Whilst I really like my White Binsui from Maksim @ JNS (As said above, it actually leaves a really nice edge on softer, low-carbide stainless if you work it right.), it's not a stone I would personally pick for a professional setting. It's a slow cutter, and to get a better edge from it than you would an 800-1K synthetic stone, you really need to spend some time on it and break down the abrasives a little bit (J-Nats are friable, silica abrasive stones; they get finer the more you sharpen on them.). I would stick with synthetics for work usage, possibly expanding your fine-grit stone lineup once you have a nice coarse/medium setup, and save the naturals for later on down the road for home usage. They're really fun. 
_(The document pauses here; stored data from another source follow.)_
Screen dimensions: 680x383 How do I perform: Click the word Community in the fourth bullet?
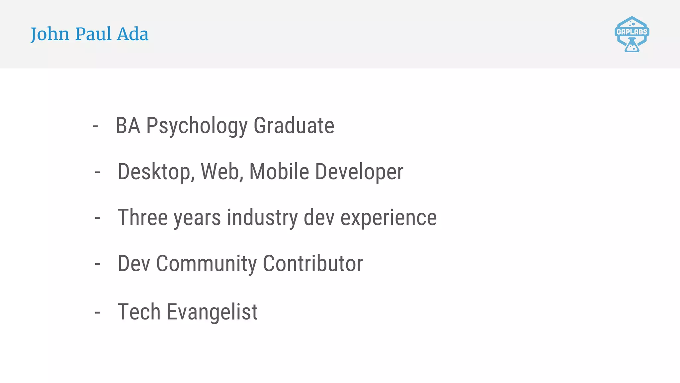206,264
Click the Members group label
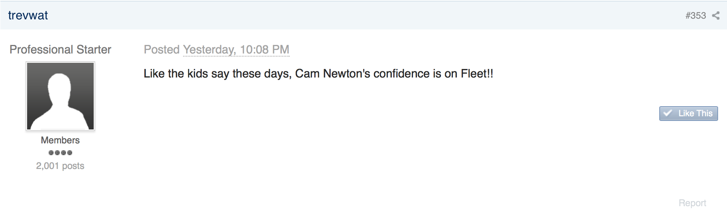 tap(60, 140)
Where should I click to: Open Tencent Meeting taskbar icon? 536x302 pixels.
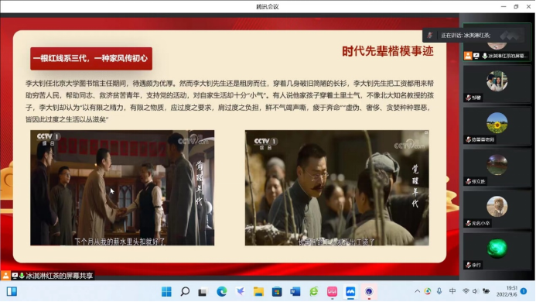point(350,292)
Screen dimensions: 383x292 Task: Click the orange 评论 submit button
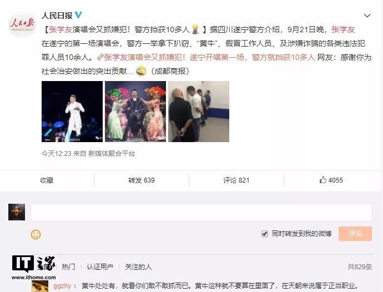click(x=355, y=234)
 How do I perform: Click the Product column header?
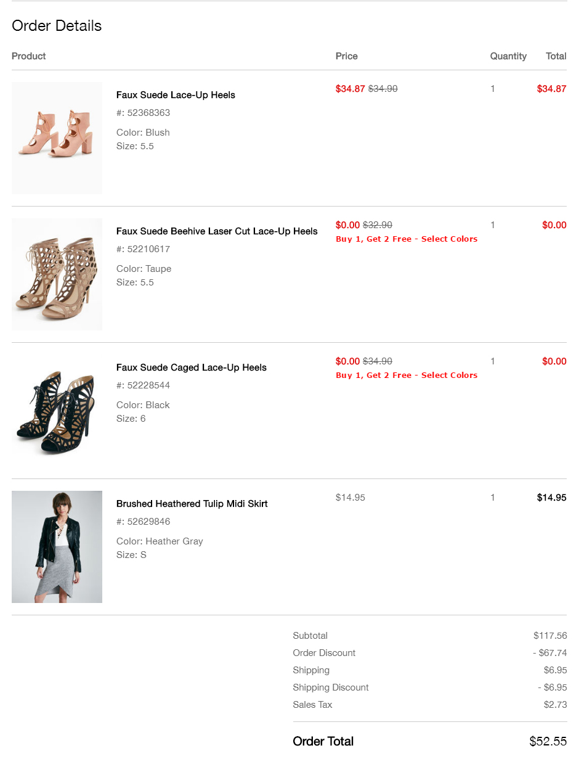(29, 56)
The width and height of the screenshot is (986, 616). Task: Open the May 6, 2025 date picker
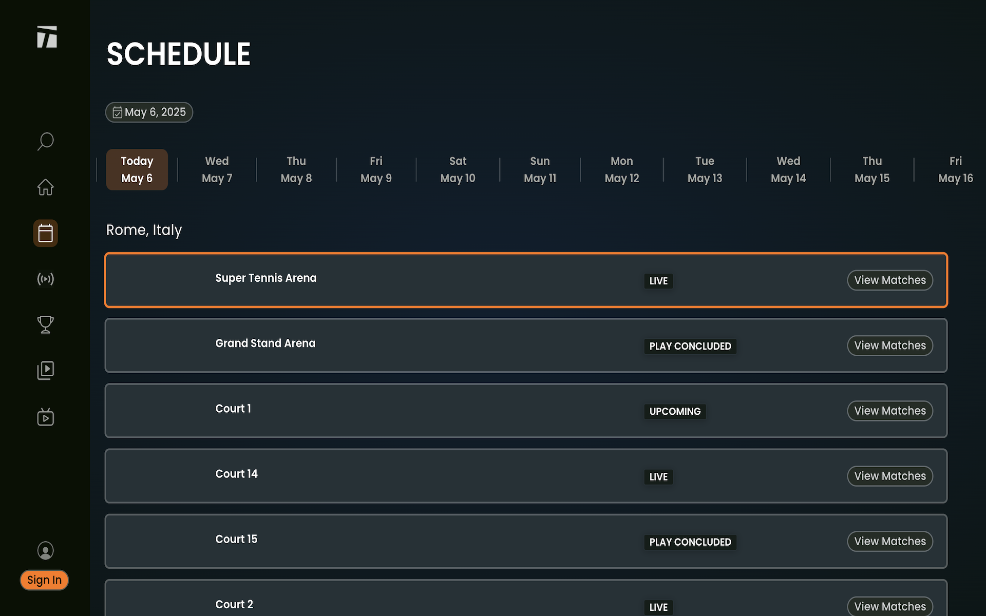(149, 112)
For your situation, I actually wouldn't necessarily be afraid of soaking stones. I keep mine permanently soaking in a little shoebox sized Rubbermaid plastic tote with a lid, which for me actually works out as being just as convenient as true splash & go, as they are always ready to go. For your situation, and since you're a Gesshin fan, I would actually look at replacing your Shapton 2K with the Gesshin 2K rather than trying to find a stone to fill the gap between your 2K Pro and 320 Gesshin... The Gesshin 2K cuts crazy fast for its grit level (Jumping to this from a 320 is no problem at all!), is more durable than a Naniwa Chosera/Pro (Magnesia stones can be a little finicky; not a problem for a home user, but maybe a little more than is ideal for a professional user.), and for me leaves a more aggressive, useful kitchen edge than the Shapton 2K's. It's a bit more money than simply adding a 600-800 Naniwa to your lineup, but in the long run you might enjoy a 2-stone Gesshin soaker lineup more than a mix of 3 S&G stones for your application. It certainly would be faster... Replace the 320 S&G with the 400S, and you'll have a real speed-demon combo! 

Hopefully this helps...

- Steampunk


----------



## mark76 (Mar 9, 2016)

I've seen many grit charts, but this one seems to be the most comprehensive! (It even includes stones that don't contain grits  ) I wonder what their sources are.

Thanks, Joris!


----------



## Jovidah (Mar 9, 2016)

Not sure about their sources. The original comes from bladeforums. http://www.bladeforums.com/forums/showthread.php/856708-The-Grand-Unified-Grit-Chart
Apart from comparing the brands (and individual stones) I also find it useful to see how certain stones match up to for example stropping compounds.


----------



## fimbulvetr (Mar 9, 2016)

Steampunk said:


> For your situation, I actually wouldn't necessarily be afraid of soaking stones. I keep mine permanently soaking in a little shoebox sized Rubbermaid plastic tote with a lid, which for me actually works out as being just as convenient as true splash & go, as they are always ready to go. For your situation, and since you're a Gesshin fan, I would actually look at replacing your Shapton 2K with the Gesshin 2K rather than trying to find a stone to fill the gap between your 2K Pro and 320 Gesshin... The Gesshin 2K cuts crazy fast for its grit level (Jumping to this from a 320 is no problem at all!), is more durable than a Naniwa Chosera/Pro (Magnesia stones can be a little finicky; not a problem for a home user, but maybe a little more than is ideal for a professional user.), and for me leaves a more aggressive, useful kitchen edge than the Shapton 2K's. It's a bit more money than simply adding a 600-800 Naniwa to your lineup, but in the long run you might enjoy a 2-stone Gesshin soaker lineup more than a mix of 3 S&G stones for your application. It certainly would be faster... Replace the 320 S&G with the 400S, and you'll have a real speed-demon combo!
> 
> Hopefully this helps...
> 
> - Steampunk



I hear the words you are saying, and they speak to my geeky little heart, but I need to remember I'm just fancying up a local "Knives Sharpened- $ 4 each" operation. I started doing this to save the nice neighbor lady's well loved Henckels from the grinder. I'm keeping it up to maintain some self-respect, have a little fun, and, let's face it, to practice a skill I'd like to master. But the small space plus spazzy coworkers means a Rubbermaid box of soakers is just too much; splash-and-go stones can be tucked away stacked in a corner, and, even piled three-high, they stay safely out of sight and mind. Really, Daveb's approach is way more reasonable, but I have a liberal arts degree, a decade's experience in a pro-kitchen, and I work in a butcher shop because its fun, it's close, and bugger commuting. Reasonable is apparently not my thing.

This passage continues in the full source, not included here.